Cuando una célula necesita colesterol sintetiza receptores de LDL y los traslada a la membrana
plasmática. El complejo LDL-Receptor de LDL es endocitado formando la vesícula recubierta de
clatrina. Una vez formada la vesícula, ésta sufre acidificación de su espacio luminal (representado
en la Fig. 7 por el ingreso de iones H+) formándose un endosoma.
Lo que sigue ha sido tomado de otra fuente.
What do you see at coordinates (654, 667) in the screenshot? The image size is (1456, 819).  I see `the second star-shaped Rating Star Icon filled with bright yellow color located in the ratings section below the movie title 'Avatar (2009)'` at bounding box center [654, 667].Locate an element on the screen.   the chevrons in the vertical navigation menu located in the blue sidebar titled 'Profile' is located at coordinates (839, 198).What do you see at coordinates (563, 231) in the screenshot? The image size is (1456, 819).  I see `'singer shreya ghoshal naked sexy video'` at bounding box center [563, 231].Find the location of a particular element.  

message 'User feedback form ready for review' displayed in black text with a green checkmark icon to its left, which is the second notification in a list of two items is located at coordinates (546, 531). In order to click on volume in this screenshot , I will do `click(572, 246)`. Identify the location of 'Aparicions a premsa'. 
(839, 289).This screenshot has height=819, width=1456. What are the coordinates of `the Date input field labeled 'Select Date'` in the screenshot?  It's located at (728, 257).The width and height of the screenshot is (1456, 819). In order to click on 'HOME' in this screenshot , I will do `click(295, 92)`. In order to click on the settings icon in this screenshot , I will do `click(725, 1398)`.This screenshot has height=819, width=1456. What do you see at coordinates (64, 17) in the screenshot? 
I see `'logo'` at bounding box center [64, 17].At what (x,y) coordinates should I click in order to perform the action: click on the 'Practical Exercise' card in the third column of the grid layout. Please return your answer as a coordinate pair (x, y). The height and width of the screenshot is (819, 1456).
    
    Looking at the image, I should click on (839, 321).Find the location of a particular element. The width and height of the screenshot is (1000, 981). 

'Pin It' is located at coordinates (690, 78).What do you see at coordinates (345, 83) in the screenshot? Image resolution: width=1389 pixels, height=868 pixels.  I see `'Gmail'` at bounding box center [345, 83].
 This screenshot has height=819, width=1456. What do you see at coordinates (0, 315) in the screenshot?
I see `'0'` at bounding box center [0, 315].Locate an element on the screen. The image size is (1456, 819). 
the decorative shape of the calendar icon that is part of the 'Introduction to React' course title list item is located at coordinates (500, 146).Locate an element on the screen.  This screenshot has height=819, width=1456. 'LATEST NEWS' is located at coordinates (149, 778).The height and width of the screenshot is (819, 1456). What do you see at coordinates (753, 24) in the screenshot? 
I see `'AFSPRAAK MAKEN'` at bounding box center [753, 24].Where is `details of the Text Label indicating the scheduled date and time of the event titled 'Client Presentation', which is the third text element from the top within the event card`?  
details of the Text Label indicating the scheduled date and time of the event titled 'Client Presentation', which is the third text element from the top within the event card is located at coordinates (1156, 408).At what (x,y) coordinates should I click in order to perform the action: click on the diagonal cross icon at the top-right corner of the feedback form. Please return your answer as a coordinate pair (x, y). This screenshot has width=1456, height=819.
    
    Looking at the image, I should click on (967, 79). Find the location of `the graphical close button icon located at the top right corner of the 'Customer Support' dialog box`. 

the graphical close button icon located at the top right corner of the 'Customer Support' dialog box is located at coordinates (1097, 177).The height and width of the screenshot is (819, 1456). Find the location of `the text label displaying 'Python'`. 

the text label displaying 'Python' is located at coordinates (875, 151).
Cuando el endosoma se
fusiona con un lisosoma, las enzimas hidrolíticas lisosomales degradan a la Apo B-100 a sus
aminoácidos constituyentes, mientras que los receptores de LDL se reciclan y vuelven a la
membrana plasmática a ubicarse en las cavidades cubiertas de clatrina. Los ésteres de colesterol
transportados por las LDL, ya endocitadas, son degradados por la enzima colesterol éster
hidrolasa, la cual libera colesterol libre y ácidos grasos libres.
Dentro de la célula, el colesterol libre posee tres funciones regulatorias principales a fin de
prevenir la sobrecarga de colesterol celular:
1) Inhibe a la enzima 3-hidroxi-3-metil-glutaril-CoA (HMG-CoA) reductasa, por lo tanto, se
inhibe la síntesis de novo del colesterol.
2) Activa la enzima acil-CoA-colesterol aciltransferasa (ACAT), que re-esterifica al colesterol
para su almacenamiento en forma de ésteres de colesterol.
3) Inhibe la síntesis de nuevos Receptores de LDL, por un mecanismo de retroalimentación
negativa, frenando así la captación de más LDL.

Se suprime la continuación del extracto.